I think you are absolutely on the money Nioka on all your points.


----------



## Knobby22 (20 May 2011)

springhill said:


> Is this even achievable? Or feel good politics? Was there a time frame for this? I doubt a realistic one.
> 
> .




2025


----------



## springhill (20 May 2011)

Knobby22 said:


> 2025




Thanks Knobby, do you have a link?
Wonder if there was any mention of job losses, that's a big target in only 14 years.


----------



## Julia (20 May 2011)

springhill said:


> Thanks Knobby, do you have a link?
> Wonder if there was any mention of job losses, that's a big target in only 14 years.



Indeed.  However, in the account I heard of it yesterday (ABC Radio) it is non binding, i.e. simply a target to aim for.  Probably a bit like Labor government surpluses in Australia.


----------



## Knobby22 (20 May 2011)

Julia said:


> Indeed.  However, in the account I heard of it yesterday (ABC Radio) it is non binding, i.e. simply a target to aim for.  Probably a bit like Labor government surpluses in Australia.




http://www.guardian.co.uk/environment/2011/may/17/uk-halve-carbon-emissions

The UK is to put in place the most ambitious targets on greenhouse gases of any developed country, by halving carbon dioxide emissions by 2025, after a tumultuous week of cabinet rifts on the issue.

Agreeing the targets took weeks of wrangling among ministers, but late on Tuesday afternoon the energy and climate secretary, Chris Huhne, announced to parliament that the "carbon budget" – a 50% emissions cut averaged across the years 2023 to 2027, compared with 1990 levels – would be enshrined in law.

Connie Hedegaard, the European Union's climate change chief, hailed the outcome as "very encouraging" and "an example" to other countries, which she said showed that countries could pursue economic growth while cutting emissions. "This is a recognition that to be very ambitious on public spending [cuts] does not mean you can't be ambitious on climate change targets," she told the Guardian.

David Kennedy, chief executive of the Committee on Climate Change, the government advisory body that proposed the target, said: "This is going to deliver higher [economic] growth for the UK. It could well give us lower electricity prices in the future than our competitors."

Huhne – currently at the centre of claims he persuaded someone else to take speeding penalty points on his behalf – said the government would produce plans later in the year laying out ways to compensate energy-hungry businesses for any competitive disadvantage.
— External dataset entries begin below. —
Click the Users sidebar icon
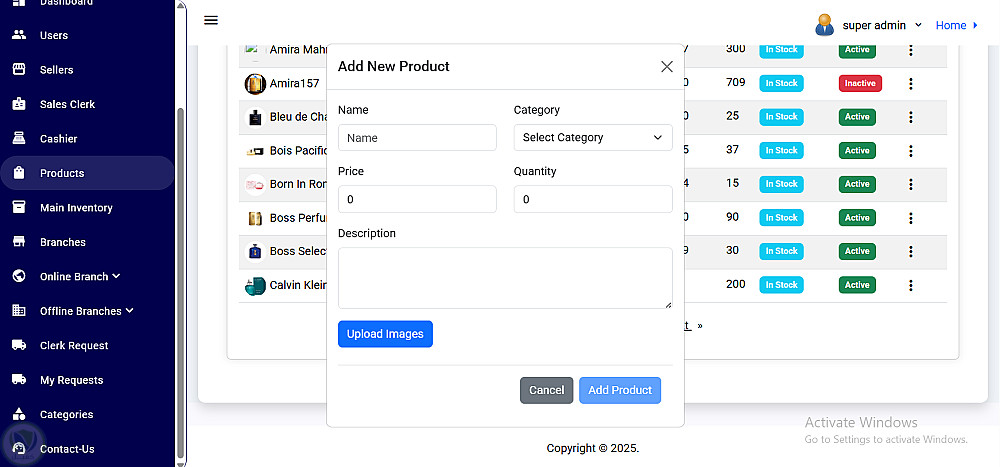Viewport: 1000px width, 467px height. click(x=19, y=35)
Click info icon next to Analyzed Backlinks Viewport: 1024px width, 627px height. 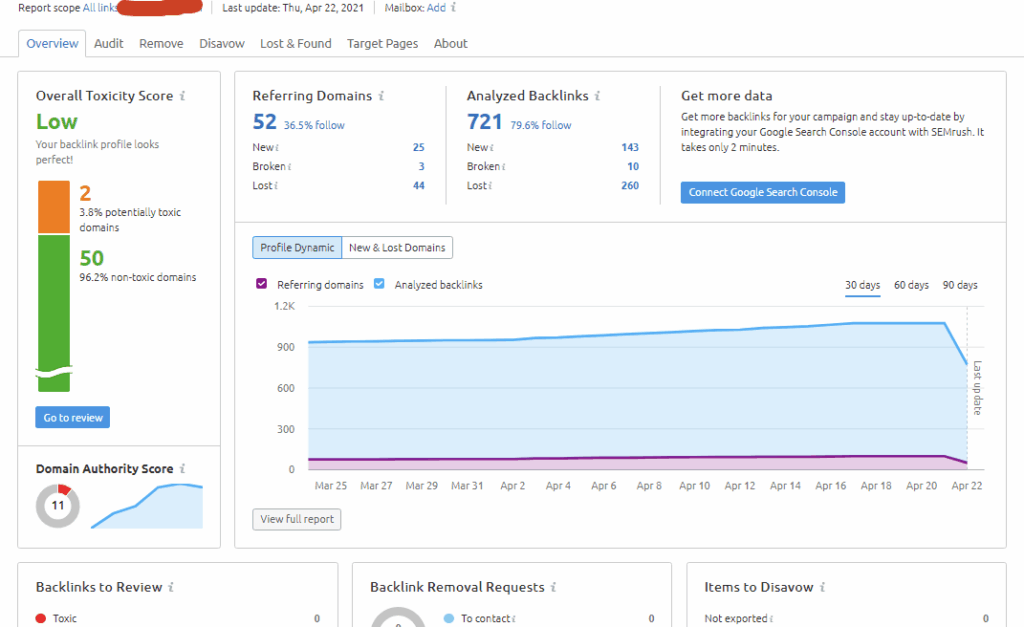tap(597, 97)
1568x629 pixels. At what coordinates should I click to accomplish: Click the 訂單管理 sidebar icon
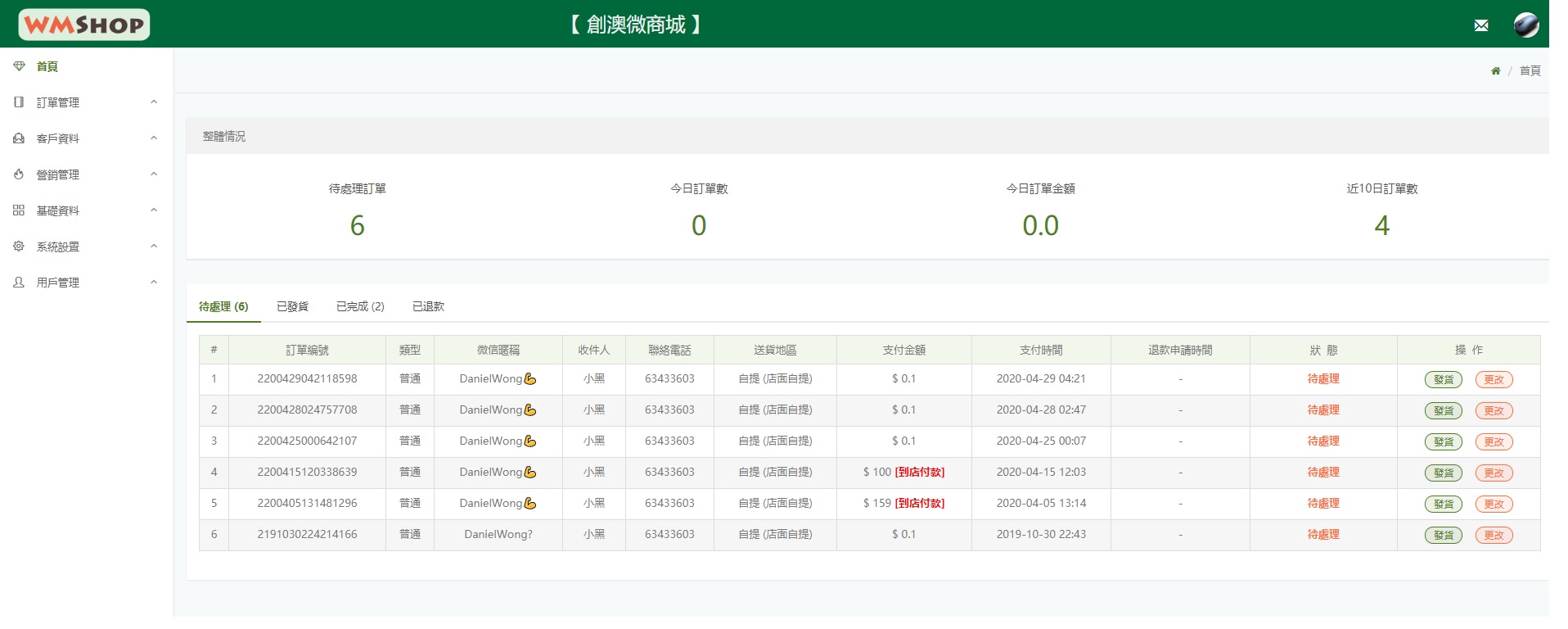point(19,102)
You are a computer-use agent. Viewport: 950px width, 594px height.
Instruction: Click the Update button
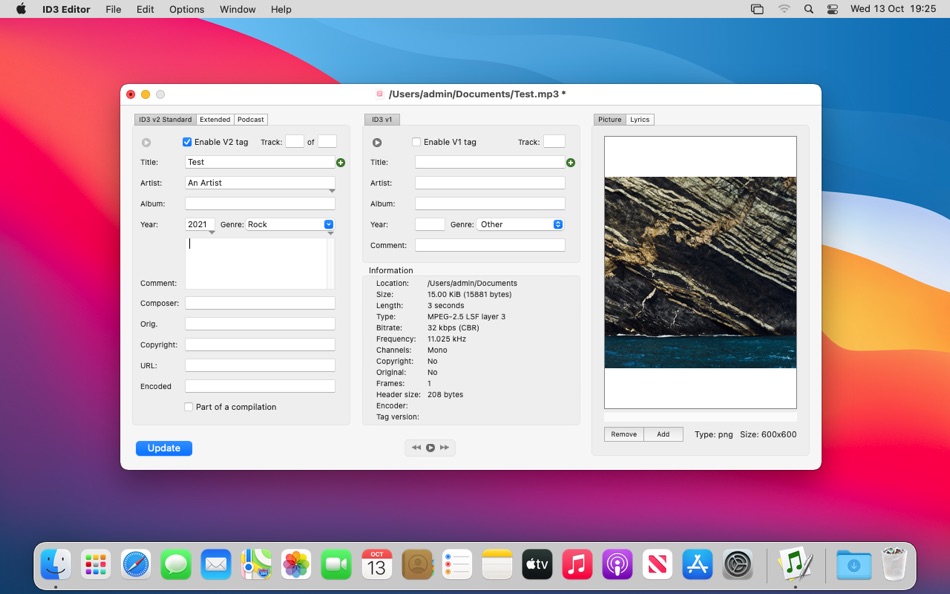tap(164, 448)
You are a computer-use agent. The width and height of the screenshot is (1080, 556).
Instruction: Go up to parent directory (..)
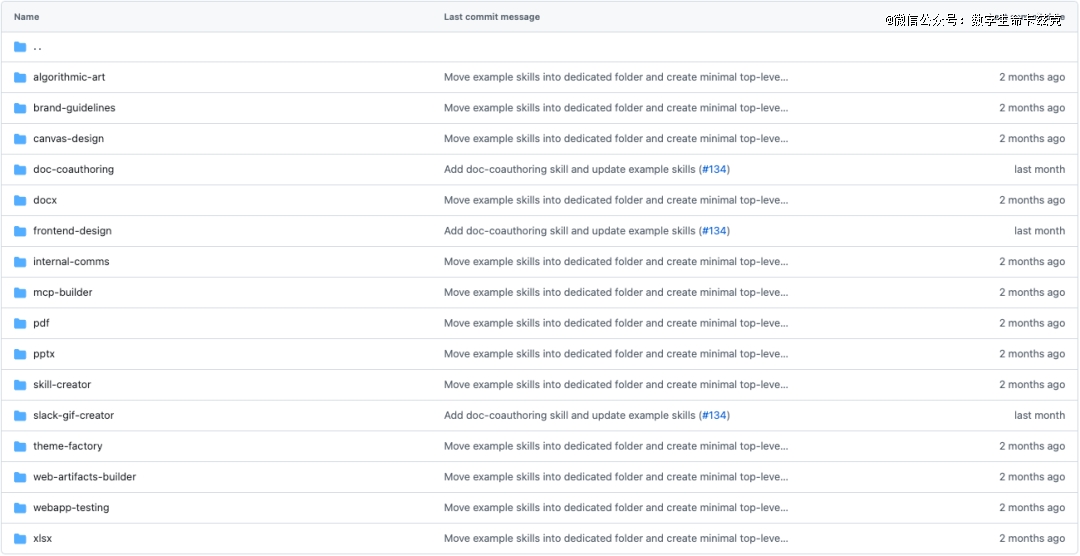tap(37, 47)
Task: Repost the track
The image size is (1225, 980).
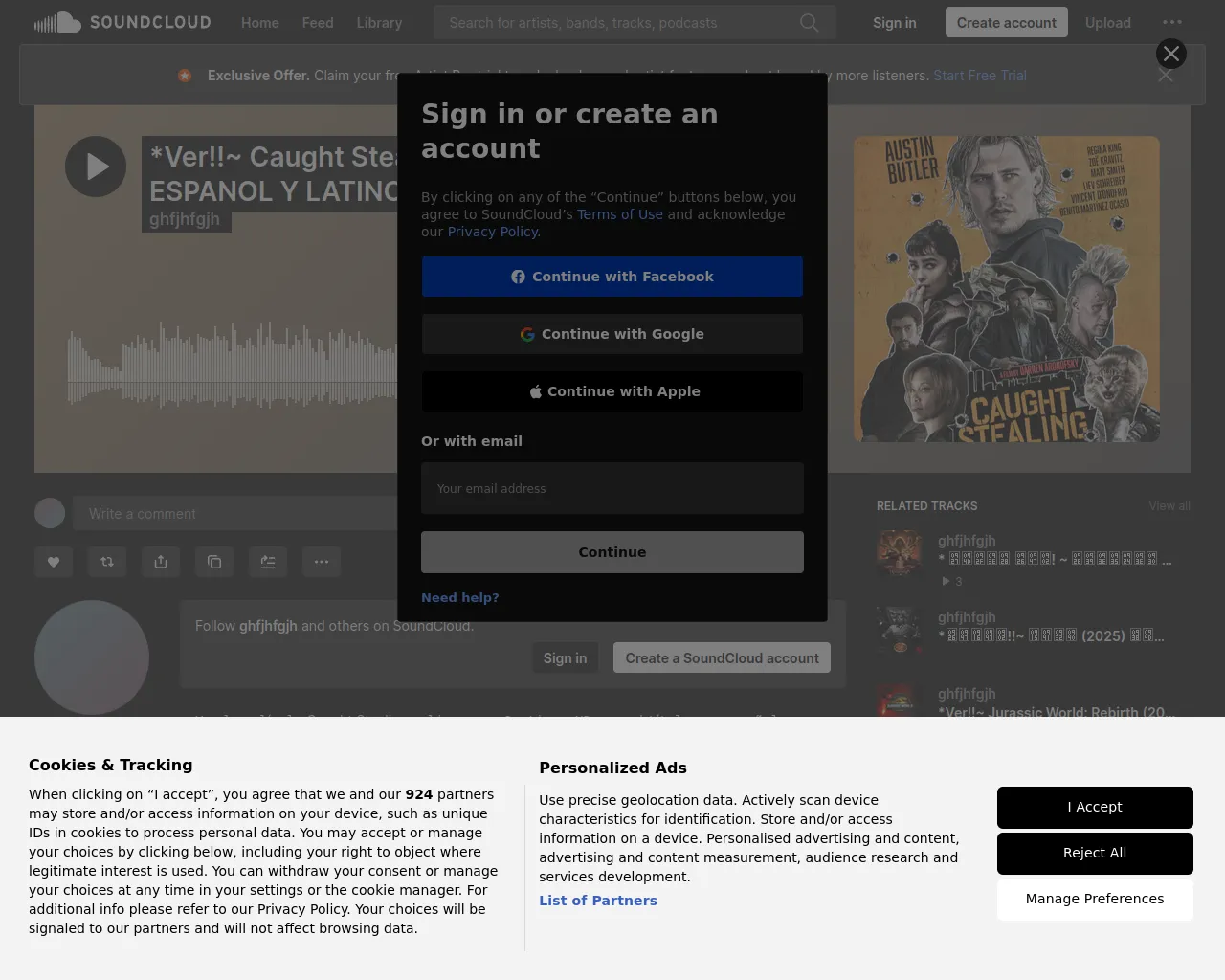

The policies necessary to meet the new carbon targets will be set out in October.

Fears that ministers would reject the Committee on Climate Change's proposals for pollution limits in the fourth "carbon budget" had prompted an outcry from environmentalist groups.

The carbon budget runs from 2023 to 2027, part of efforts to meet legally binding emissions cuts of 80% by 2050, and will put the UK on target for 60% cuts by 2030. There will be a review of the budget in 2014, under a compromise.

The chancellor, George Osborne, Phillip Hammond, the transport secretary, and the business secretary, Vince Cable, were against the so-called fourth carbon budget, and secured the review of the ambitious targets should other EU countries fail to match them.

Environmentalists believe the timing of the 2014 review, shortly before an election, would make it difficult for the Conservatives to weaken the targets. The Climate Change Act also stipulates that the plans can only be changed in response to external circumstances.


----------



## IFocus (20 May 2011)

Knobby22 said:


> http://www.guardian.co.uk/environment/2011/may/17/uk-halve-carbon-emissions
> 
> The UK is to put in place the most ambitious targets on greenhouse gases of any developed country, by halving carbon dioxide emissions by 2025, after a tumultuous week of cabinet rifts on the issue.
> 
> ...




Makes the arguments here seem really lame.


----------



## sptrawler (20 May 2011)

It also highlights the stupidity of charging ahead with a plan devised by the goon show.  Instead of adopting a wait and see approach, then implementing a policy that the major players are going to implement.
No that would be too sensible for this government. They would much prefer to invent the square wheel, then try to tell everyone how clever they are.


----------



## sptrawler (20 May 2011)

Anyway getting back on thread, Malcom is giving Tony live practice on how to deal with a w-----er in the midst


----------



## sptrawler (20 May 2011)

Now, later in the day I see Malcolm has got the shovel out and is trying to backfill the hole.
http://www.theaustralian.com.au/nat...gain-liberal-mps/story-fn59niix-1226059726470


----------



## springhill (21 May 2011)

Knobby22 said:


> http://www.guardian.co.uk/environment/2011/may/17/uk-halve-carbon-emissions
> 
> The UK is to put in place the most ambitious targets on greenhouse gases of any developed country, by halving carbon dioxide emissions by 2025, after a tumultuous week of cabinet rifts on the issue.
> 
> ...






IFocus said:


> Makes the arguments here seem really lame.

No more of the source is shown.